#### Dataset records ####

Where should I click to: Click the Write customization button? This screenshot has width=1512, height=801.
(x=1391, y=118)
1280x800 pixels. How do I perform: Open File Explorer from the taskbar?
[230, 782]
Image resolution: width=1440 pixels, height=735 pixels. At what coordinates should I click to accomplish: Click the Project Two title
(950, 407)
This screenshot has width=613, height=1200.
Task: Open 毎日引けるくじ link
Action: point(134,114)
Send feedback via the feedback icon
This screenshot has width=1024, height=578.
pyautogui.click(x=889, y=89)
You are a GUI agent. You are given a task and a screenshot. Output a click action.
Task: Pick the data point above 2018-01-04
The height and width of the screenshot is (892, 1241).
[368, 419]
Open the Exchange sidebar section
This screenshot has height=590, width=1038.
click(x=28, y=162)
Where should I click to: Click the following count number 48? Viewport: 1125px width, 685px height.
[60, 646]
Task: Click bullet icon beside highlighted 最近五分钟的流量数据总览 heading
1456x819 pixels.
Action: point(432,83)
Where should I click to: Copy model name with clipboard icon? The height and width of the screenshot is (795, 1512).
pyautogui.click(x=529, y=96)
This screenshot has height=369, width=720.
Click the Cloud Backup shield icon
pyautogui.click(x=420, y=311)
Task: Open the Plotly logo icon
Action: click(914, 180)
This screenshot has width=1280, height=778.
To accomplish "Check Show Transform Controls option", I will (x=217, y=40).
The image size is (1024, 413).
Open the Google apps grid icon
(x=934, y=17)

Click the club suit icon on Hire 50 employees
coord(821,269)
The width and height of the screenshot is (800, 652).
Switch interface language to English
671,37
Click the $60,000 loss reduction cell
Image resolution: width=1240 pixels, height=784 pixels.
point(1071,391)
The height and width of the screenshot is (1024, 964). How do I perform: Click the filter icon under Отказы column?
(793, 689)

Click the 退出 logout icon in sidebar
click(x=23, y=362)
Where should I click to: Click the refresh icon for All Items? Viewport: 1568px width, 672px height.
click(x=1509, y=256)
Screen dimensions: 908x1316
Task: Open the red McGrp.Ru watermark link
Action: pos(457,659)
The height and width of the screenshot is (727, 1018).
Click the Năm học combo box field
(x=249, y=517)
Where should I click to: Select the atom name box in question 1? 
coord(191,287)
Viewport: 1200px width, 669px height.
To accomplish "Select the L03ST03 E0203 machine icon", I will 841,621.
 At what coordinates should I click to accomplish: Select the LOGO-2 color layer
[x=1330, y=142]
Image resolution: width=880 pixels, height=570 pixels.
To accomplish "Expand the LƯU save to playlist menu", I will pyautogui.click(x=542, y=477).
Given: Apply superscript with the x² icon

####

Problem requirements>
Write out all of the entries above again, substituting "Where do I click to" for each occurrence of "Where should I click to" and leaving everything else as it is.

Exercise result>
Where do I click to: Click the Write customization button? This screenshot has width=1512, height=801.
(x=1391, y=118)
1280x800 pixels. How do I perform: Open File Explorer from the taskbar?
[230, 782]
Image resolution: width=1440 pixels, height=735 pixels. At what coordinates should I click to accomplish: Click the Project Two title
(950, 407)
This screenshot has width=613, height=1200.
Task: Open 毎日引けるくじ link
Action: point(134,114)
Send feedback via the feedback icon
This screenshot has width=1024, height=578.
pyautogui.click(x=889, y=89)
You are a GUI agent. You are given a task and a screenshot. Output a click action.
Task: Pick the data point above 2018-01-04
The height and width of the screenshot is (892, 1241).
[368, 419]
Open the Exchange sidebar section
This screenshot has height=590, width=1038.
click(x=28, y=162)
Where do I click to: Click the following count number 48? Viewport: 1125px width, 685px height.
[60, 646]
Task: Click bullet icon beside highlighted 最近五分钟的流量数据总览 heading
1456x819 pixels.
Action: point(432,83)
Where do I click to: Copy model name with clipboard icon? The height and width of the screenshot is (795, 1512).
pyautogui.click(x=529, y=96)
This screenshot has height=369, width=720.
Click the Cloud Backup shield icon
pyautogui.click(x=420, y=311)
Task: Open the Plotly logo icon
Action: click(914, 180)
This screenshot has width=1280, height=778.
To accomplish "Check Show Transform Controls option", I will (x=217, y=40).
The image size is (1024, 413).
Open the Google apps grid icon
(x=934, y=17)

Click the club suit icon on Hire 50 employees
coord(821,269)
The width and height of the screenshot is (800, 652).
Switch interface language to English
671,37
Click the $60,000 loss reduction cell
Image resolution: width=1240 pixels, height=784 pixels.
point(1071,391)
The height and width of the screenshot is (1024, 964). How do I perform: Click the filter icon under Отказы column?
(793, 689)

Click the 退出 logout icon in sidebar
click(x=23, y=362)
Where do I click to: Click the refresh icon for All Items? Viewport: 1568px width, 672px height.
click(x=1509, y=256)
Screen dimensions: 908x1316
Task: Open the red McGrp.Ru watermark link
Action: pos(457,659)
The height and width of the screenshot is (727, 1018).
Click the Năm học combo box field
(x=249, y=517)
Where do I click to: Select the atom name box in question 1? 
coord(191,287)
Viewport: 1200px width, 669px height.
To accomplish "Select the L03ST03 E0203 machine icon", I will 841,621.
 At what coordinates should I click to accomplish: Select the LOGO-2 color layer
[x=1330, y=142]
Image resolution: width=880 pixels, height=570 pixels.
To accomplish "Expand the LƯU save to playlist menu", I will pyautogui.click(x=542, y=477).
Given: Apply superscript with the x² icon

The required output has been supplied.